MOSQUÉE SULEÏMANIÉ
Parmi les grands édifices et les mosquées que le sultan Suleïman le législateur a fait construire, la mosquée qui porte son nom est la plus imposante.
Cette mosquée, construite également par l’architecte Sinan de 1556 à 1566, est le véritable chef-d’œuvre de l’art ottoman. Elle s’élève majestueusement sur le sommet d’une colline qui domine la Corne d’Or. Son emplacement est merveilleusement choisi et son immense enceinte plantée de cyprès et de platanes lui fait un cadre d’un charme extraordinaire.
La pureté de son style et l’harmonie de ses contours se dessinent sur un site féérique. Sinan disait, dans un ouvrage écrit de sa main, que la mosquée de Chahzadé était son œuvre d’apprenti, la mosquée de Suleïmanié, son œuvre de bon ouvrier et celle de Sélim à Andrinople, son œuvre de maître.
A chaque coin du parvis se trouve un minaret à trois et deux galeries ornées de magnifiques stalactites. Les deux minarets qui sont le plus rapprochés de la coupole sont plus grands que les deux autres. Chaque cherifé a son escalier exclusivement réservé; trois personnes peuvent monter à la galerie ou en descendre en même temps sans se rencontrer.
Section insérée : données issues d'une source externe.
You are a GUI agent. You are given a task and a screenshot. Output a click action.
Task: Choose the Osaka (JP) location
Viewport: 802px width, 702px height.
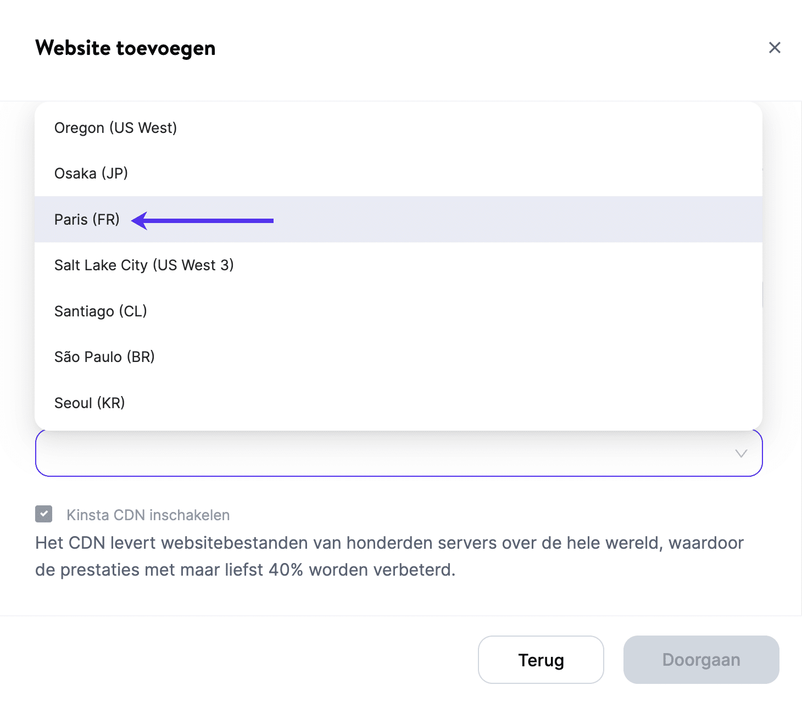pyautogui.click(x=91, y=174)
Tout l’édifice est conçu selon la forme d’un immense triangle et l’inégalité de grandeur qui existe entre les minarets produit un effet de perspective des plus heureux.
Plan de la mosquée Suléïmanié.
Par le nombre de ces galeries, l’architecte a voulu symboliser l’ordre qui caractérisa le règne de son fondateur, en même temps qu’imposer par ce chiffre 4 le souvenir de ce fondateur, IVme Sultan depuis la prise de Constantinople. Ses chérifés, au nombre de dix, indiquaient qu’il était également le dixième empereur depuis la fondation de l’Empire ottoman.
Trois belles portes font communiquer la porte extérieure avec le parvis; l’une se trouve sur la façade principale et les deux autres sur les côtés.